# EXERCISE SET
**A.** Using the NFL cut-day article, answer:
(i) By what time on Saturday must teams trim their rosters?
(ii) Which Patriots player is out for the season?
(iii) Whose departure locks Chester Rogers into the Colts' No. 3 wide receiver role?
**B.** Carry on the NFL cut-day article from its final sentence.

# DOCUMENT PASSAGE

It's the NFL's annual cut day, as teams must pare their rosters from 90 to 53 players, meaning more than 1,000 players are being sent to free agency by 4 p.m. ET on Saturday -- although many of these will subsequently be re-signed to their respective teams' practice squads. Rarely do these transactions carry a fantasy impact upon the higher rankings tiers, but sometimes these tough decisions do have a ripple effect upon rosters, often shaking things up in the later rounds of drafts or in deeper leagues (12 or more teams).
Here's a look at the fantasy impact of these Friday and Saturday moves; be sure to check back here throughout the day for further updates as news breaks.
We start with a trade, but it was one of the more significant moves of cut-down day, with both teams bolstering their depth at positions where injuries have struck their lineups -- the Colts' Andrew Luck, who is likely to miss Week 1 and potentially additional time, and the Patriots' Julian Edelman, who is out for the season. Brissett won't be ready to step in ahead of Scott Tolzien at quarterback by Week 1, but he's an upgrade as Luck's long-term primary backup, making him one of the more interesting names to watch as the season progresses. Dorsett, a bust to this point in his NFL career, gives the Patriots another big-play element in their offense, and his arrival could signal that the team is preparing to utilize Chris Hogan in more creative ways in Edelman's absence. Neither move should significantly impact your draft-day plans, but there's a considerably larger chance that Brissett could contribute to a fantasy team on a matchups basis during the season than Tolzien, and Dorsett's departure locks Chester Rogers into the Colts' No. 3 wide receiver role. In super-deep leagues -- think dynasty or 14-plus-teamers -- either could play a part.

Text and item location entries:
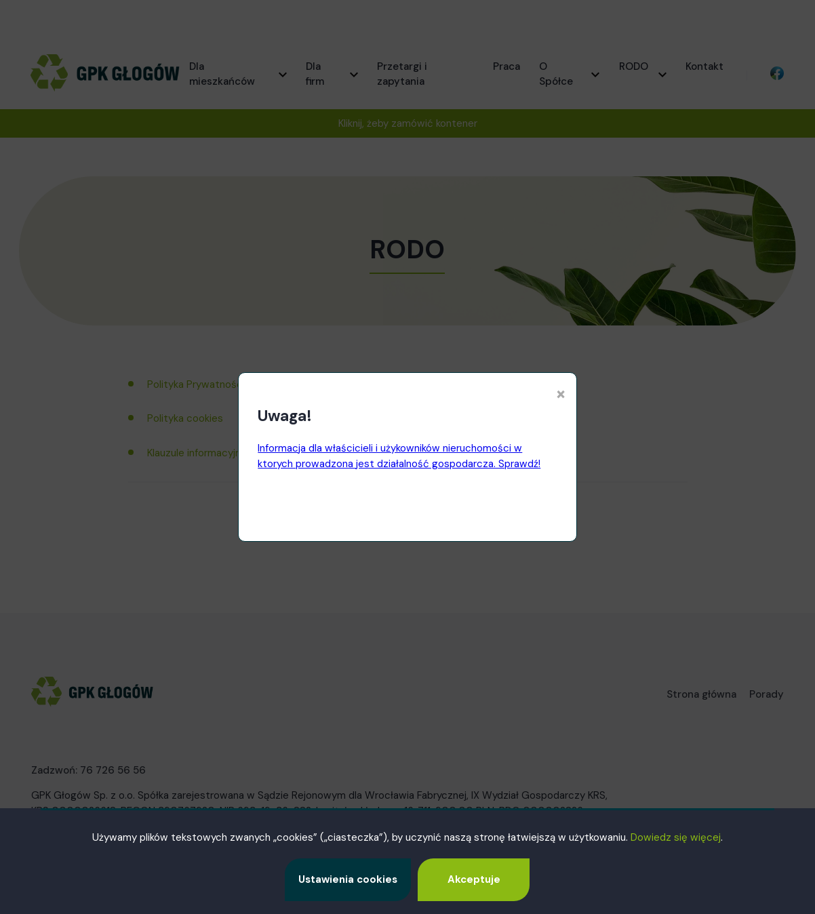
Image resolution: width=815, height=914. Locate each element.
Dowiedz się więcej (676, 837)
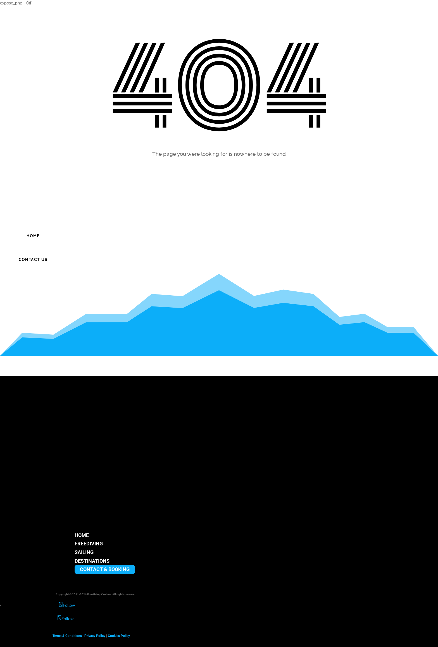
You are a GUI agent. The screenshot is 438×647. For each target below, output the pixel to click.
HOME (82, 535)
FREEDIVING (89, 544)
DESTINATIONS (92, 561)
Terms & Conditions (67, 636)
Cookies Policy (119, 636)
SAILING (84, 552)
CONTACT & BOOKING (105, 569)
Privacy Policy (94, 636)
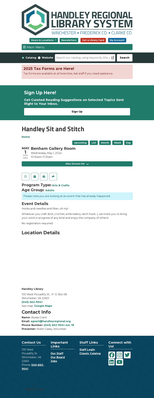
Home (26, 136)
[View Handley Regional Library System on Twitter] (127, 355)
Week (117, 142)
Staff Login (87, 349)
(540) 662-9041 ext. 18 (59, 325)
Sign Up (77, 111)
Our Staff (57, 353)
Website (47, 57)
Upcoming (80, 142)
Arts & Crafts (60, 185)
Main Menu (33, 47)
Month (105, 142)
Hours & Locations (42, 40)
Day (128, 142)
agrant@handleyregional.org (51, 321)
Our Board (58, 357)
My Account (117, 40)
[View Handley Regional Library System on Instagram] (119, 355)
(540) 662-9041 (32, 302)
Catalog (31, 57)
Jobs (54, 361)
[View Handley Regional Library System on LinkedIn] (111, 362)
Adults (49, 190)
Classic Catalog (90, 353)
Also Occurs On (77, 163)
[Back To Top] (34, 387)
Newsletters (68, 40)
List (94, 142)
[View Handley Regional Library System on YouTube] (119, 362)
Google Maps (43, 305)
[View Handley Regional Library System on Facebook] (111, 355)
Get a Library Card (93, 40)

# ANSWERS PER TASK
**A.**
(i) 4 p.m. ET
(ii) Julian Edelman
(iii) Dorsett's

**B.**
It's unsurprising, as Jones had sunk deep on the team's depth chart by midseason 2016, primarily due to his fumbling issues (eight total in two seasons, six lost). Nevertheless, he was an effective runner in his seven starts, averaging 4.6 yards per carry, and could be a handy pickup for another running back-needy team, such as the Philadelphia Eagles, Kansas City Chiefs or Baltimore Ravens. Jones' departure doesn't really impact the Redskins' other running backs from a fantasy standpoint -- it was clear he'd be a minimal or non-factor -- but he could sneak into the "late-round gamble" draft-day tier if he lands in the right situation. The Chiefs seem like an obvious destination to me and would immediately thrust Jones into the viable handcuff tier in 12-team leagues if it happens.
This move cements Kerwynn Williams' status as the team's primary backup to David Johnson. It's a role that's not fantasy-relevant in a standard league context, and passing-down back Andre Ellington would likely partner with Williams in the event of catastrophic injury to Johnson, but any primary backup warrants mention, especially a backup to one of the game's best. Williams has never started an NFL game and has managed double-digit carries only four times, but he has averaged 5.6 yards per carry and 0.72 fantasy points per touch in his four-year career.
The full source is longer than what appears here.